El PRI en la encrucijada: Alito Moreno entre el desafuero y el discurso de persecución
Alejandro “Alito” Moreno, presidente nacional del PRI, volvió a ser noticia este 1 de agosto cuando la Sección Instructora de la Cámara de Diputados comenzó a analizar un nuevo expediente en su contra por presuntos desvíos de recursos públicos durante su gestión como gobernador de Campeche. La Fiscalía de ese estado lo acusa de peculado, un delito que podría costarle su fuero constitucional.
En lugar de presentar pruebas que lo exculpen, Moreno optó por el guion que mejor conoce: la victimización. “Este ‘narcopartido’ está asesinando a México”, declaró en tono desafiante, refiriéndose a Morena como responsable de una supuesta persecución política en su contra. Sus palabras, sin embargo, contrastan con los antecedentes: esta es apenas la última de una serie de acusaciones por enriquecimiento ilícito, tráfico de influencias y malversación que lo han perseguido desde su paso por el gobierno campechano.

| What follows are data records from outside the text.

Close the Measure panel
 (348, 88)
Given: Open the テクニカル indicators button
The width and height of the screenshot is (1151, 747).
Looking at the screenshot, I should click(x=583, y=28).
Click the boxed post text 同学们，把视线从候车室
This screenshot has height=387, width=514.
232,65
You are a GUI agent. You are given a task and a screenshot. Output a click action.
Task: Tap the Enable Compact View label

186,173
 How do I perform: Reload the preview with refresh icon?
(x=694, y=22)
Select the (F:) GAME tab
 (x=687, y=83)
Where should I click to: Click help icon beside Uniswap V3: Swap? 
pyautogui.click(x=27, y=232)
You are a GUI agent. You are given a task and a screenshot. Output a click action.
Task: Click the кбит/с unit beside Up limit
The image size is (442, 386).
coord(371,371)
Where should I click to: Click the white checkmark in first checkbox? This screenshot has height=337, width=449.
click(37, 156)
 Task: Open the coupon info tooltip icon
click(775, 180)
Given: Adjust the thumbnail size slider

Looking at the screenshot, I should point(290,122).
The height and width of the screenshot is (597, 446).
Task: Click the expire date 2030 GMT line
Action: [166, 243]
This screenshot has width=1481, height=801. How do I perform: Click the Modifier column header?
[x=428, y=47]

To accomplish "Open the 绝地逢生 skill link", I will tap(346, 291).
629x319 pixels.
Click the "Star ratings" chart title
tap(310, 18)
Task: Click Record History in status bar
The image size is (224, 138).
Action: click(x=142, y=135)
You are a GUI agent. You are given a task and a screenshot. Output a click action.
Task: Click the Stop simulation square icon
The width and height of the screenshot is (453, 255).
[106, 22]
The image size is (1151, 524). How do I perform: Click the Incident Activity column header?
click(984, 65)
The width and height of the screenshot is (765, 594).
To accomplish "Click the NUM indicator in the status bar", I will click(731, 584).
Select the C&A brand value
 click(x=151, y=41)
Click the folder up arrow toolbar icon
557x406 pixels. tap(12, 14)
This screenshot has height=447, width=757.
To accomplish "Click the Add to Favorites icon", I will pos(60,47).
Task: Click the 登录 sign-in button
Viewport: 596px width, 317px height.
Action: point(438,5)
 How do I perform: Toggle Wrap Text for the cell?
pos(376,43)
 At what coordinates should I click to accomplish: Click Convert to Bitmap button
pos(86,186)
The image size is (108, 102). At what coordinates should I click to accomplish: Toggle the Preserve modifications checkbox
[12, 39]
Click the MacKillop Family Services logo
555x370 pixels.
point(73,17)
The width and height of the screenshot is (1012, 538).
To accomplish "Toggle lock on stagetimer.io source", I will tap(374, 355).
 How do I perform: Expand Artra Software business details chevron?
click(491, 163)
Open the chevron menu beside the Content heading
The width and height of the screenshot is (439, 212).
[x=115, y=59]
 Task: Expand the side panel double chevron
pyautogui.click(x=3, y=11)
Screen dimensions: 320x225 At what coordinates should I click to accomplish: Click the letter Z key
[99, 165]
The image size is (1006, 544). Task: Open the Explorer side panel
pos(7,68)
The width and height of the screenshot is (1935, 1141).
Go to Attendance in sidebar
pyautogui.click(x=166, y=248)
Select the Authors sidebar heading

El proceso en la Cámara de Diputados es claro: si admiten la solicitud de desafuero, Moreno tendrá 60 días para defenderse antes de que se vote si pierde o no su inmunidad. Mientras tanto, el priista insiste en que es víctima de una campaña orquestada para silenciar a la oposición. “No me van a quebrar”, repite, aunque cada vez son menos los que creen en su narrativa.
Analistas políticos señalan que esta estrategia de confrontación busca ocultar lo evidente: los señalamientos contra Moreno tienen fundamentos jurídicos que trascienden la polarización. De hecho, no es la primera vez que enfrenta cargos similares, lo que ha erosionado su credibilidad incluso dentro de su propio partido.
Mientras el PRI debate cómo manejar esta crisis, Morena aprovecha para cuestionar la moralidad de una oposición que, según ellos, sigue anclada en prácticas corruptas. El desafuero de Moreno podría marcar un punto de inflexión no solo para su carrera, sino para la imagen de un PRI que lucha por reinventarse.